HY427 Germany, Europe and the World, c. 1945-1990: the creation of humanitarian aid and policies in the Cold War era
This information is for the 2009/10 session.
Teacher responsible
Availability
Optional on MA/MSc History of International Relations, MSc Theory and History of International Relations, MSc History of Empires, LSE-PKU Double Degree in International Affairs, MSc LSE-Columbia University Double Degree in International and World History. The course is also available as an outside option where regulations permit.
Course content
Efforts to Make Poverty History (to invoke a current slogan) have a past which is worth studying to better understand the present-day dilemmas of the existing aid systems. Many humanitarian and development agencies originated in the era following the Second World War. So did some of the fundamental ideas and motivations underpinning them. It was the devastation in war-torn Europe itself which first triggered aid efforts before repeated crises and political/ economic interests in former colonies turned European attention towards other parts of the world. The course examines the entanglement between European domestic and foreign affairs and their relations to the Third World. In a comparative perspective, Germany will be in the focus of attention. Its history exemplifies many of the paradoxical features of humanitarian aid and development.
Teaching
18 hours of seminars in MT and 20 hours of seminars in LT. Two hours of seminars in the ST.
Formative coursework
Three 3,000 word essays to be submitted in MT and LT, and one mock exam in ST.
Indicative reading
Berman, Nina, Impossible missions?
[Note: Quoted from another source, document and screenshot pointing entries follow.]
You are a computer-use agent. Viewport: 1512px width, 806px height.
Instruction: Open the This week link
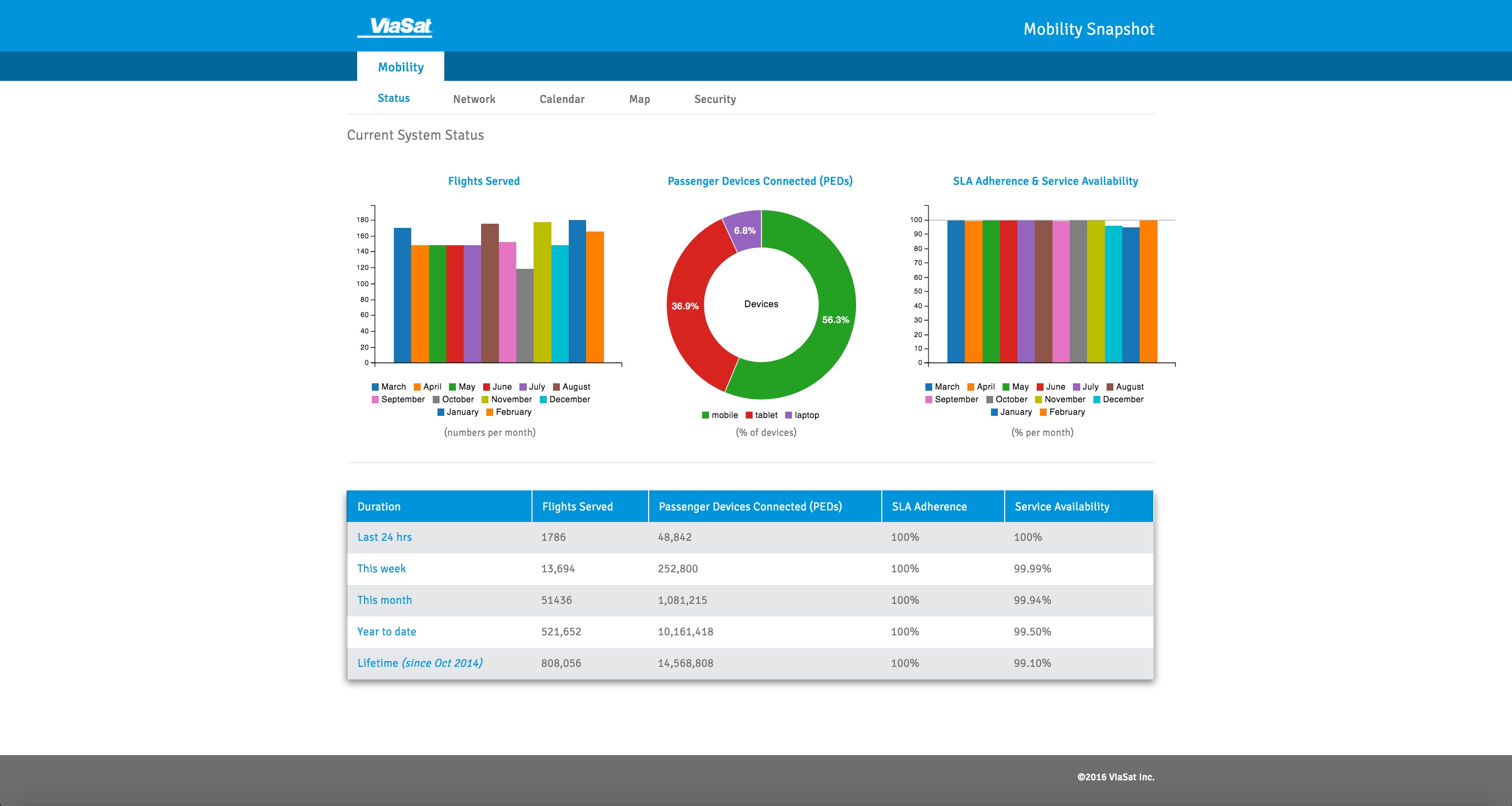coord(381,569)
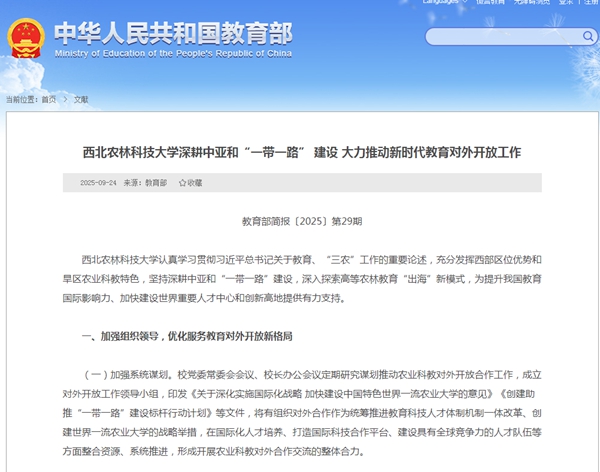
Task: Expand the Languages dropdown
Action: (443, 3)
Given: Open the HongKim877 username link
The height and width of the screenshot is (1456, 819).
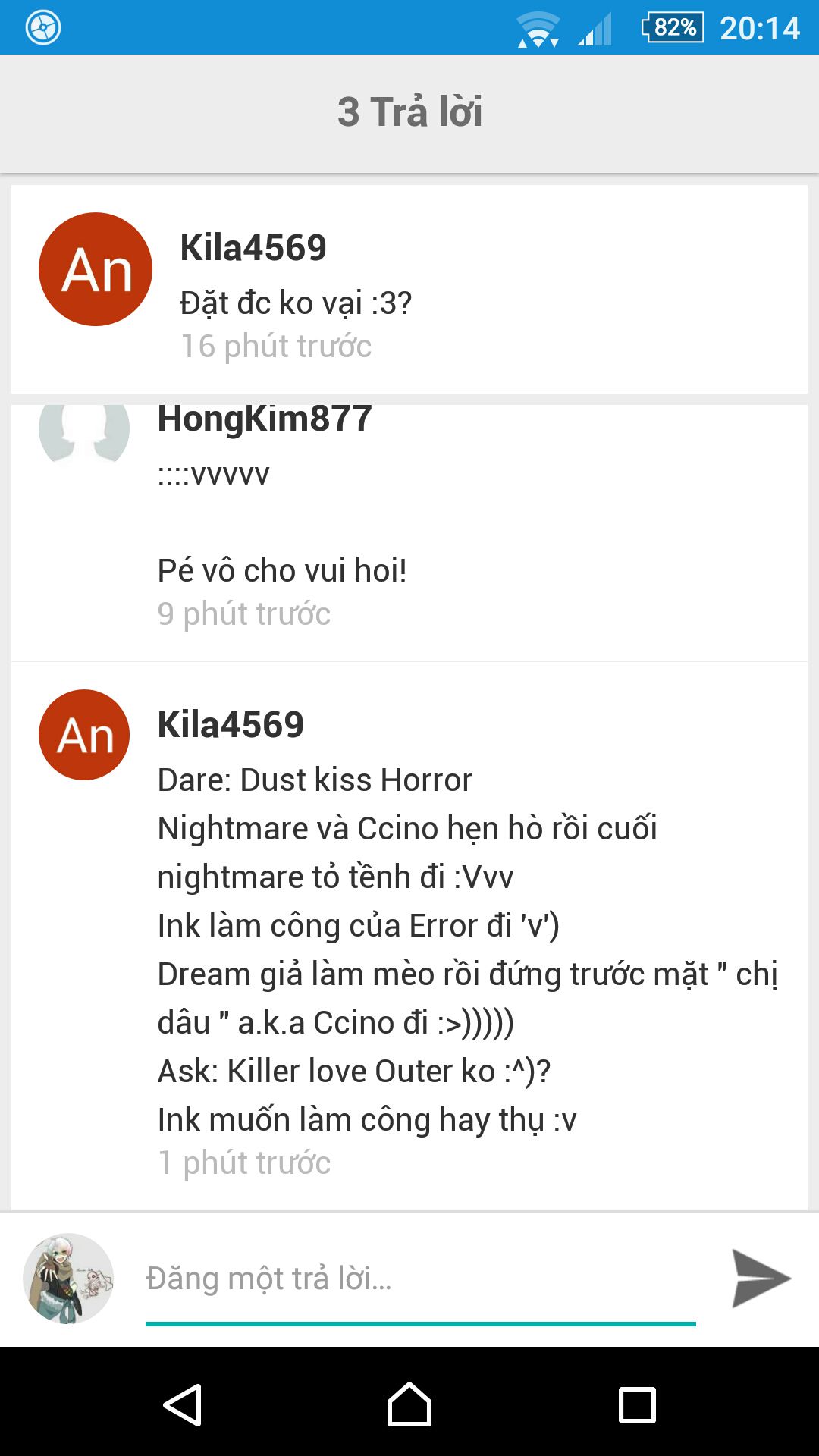Looking at the screenshot, I should click(265, 418).
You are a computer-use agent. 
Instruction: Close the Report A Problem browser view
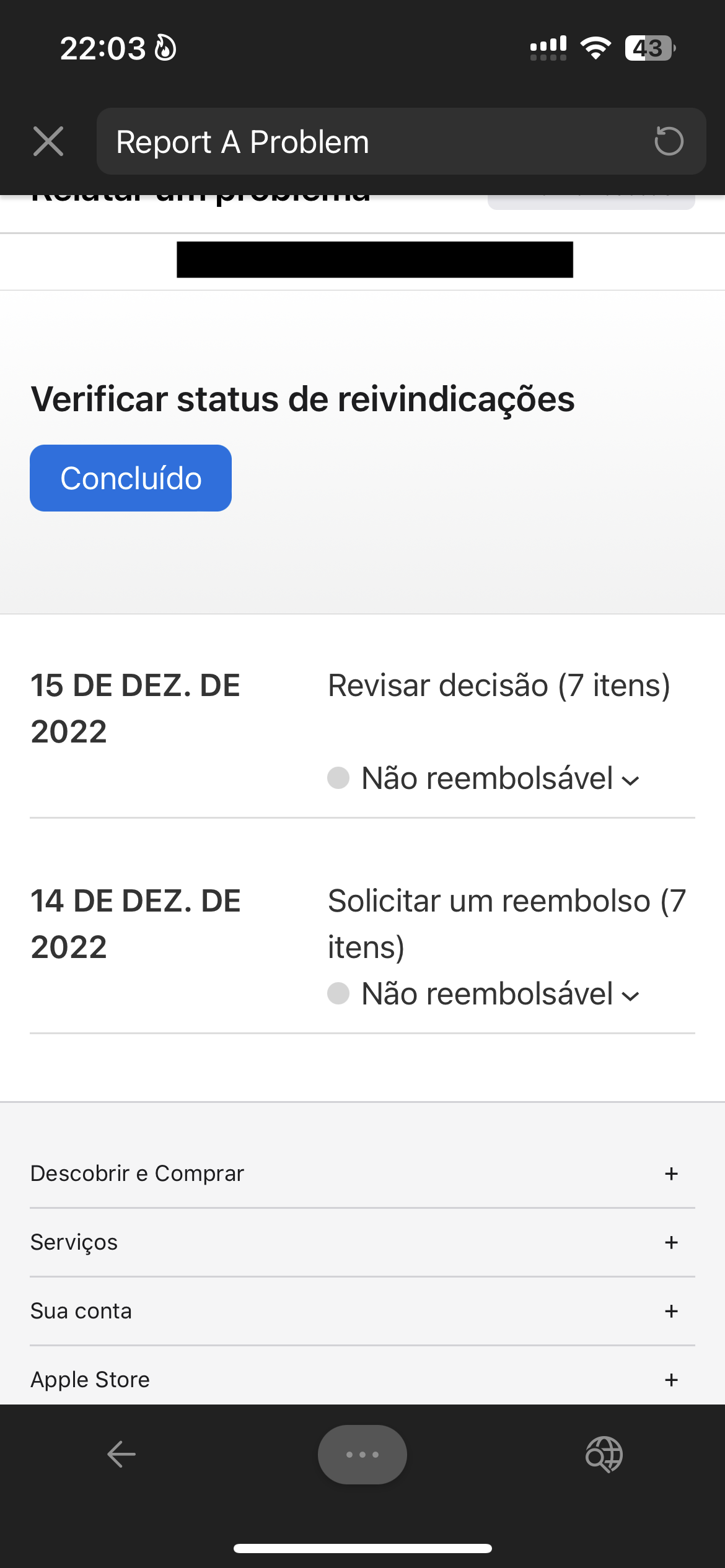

German economic, military, and humanitarian efforts in Africa, Lincoln 2004; Bessel, Richard / Schumann, Dirk (eds.), Life after death: approaches to a cultural and social history of Europe during the 1940s and 1950s, Cambridge 2003; Easterly, William, The white mans burden: why the efforts to aid the rest have done so much ill and so little good, New York 2006; Havinden, Michael / Meredith, David (eds.), Colonialism and development: Britain and its tropical colonies, 1860-1960, London 1993; Reinisch, Jessica (ed.), Relief in the Aftermath of War, special issue, Journal of Contemporary History 43/3, pp. 371-551; Rist, Gilbert: The history of development: from western origins to global faith, transl. by Patrick Camiller, London 1997, 69-108; Schulz, Brigitte H., Development policy in the Cold War era: the two Germanies and sub-Saharan Africa, 1960-1985, Münster 1995; Staples, Amy L. S., The birth of development: how the World Bank, Food and Agriculture Organization, and World Health Organization changed the world, 1945-1965, Kent, Ohio, 2006; West, Odd Arne, The global cold war: third world interventions and the making of our times, Cambridge, 2005.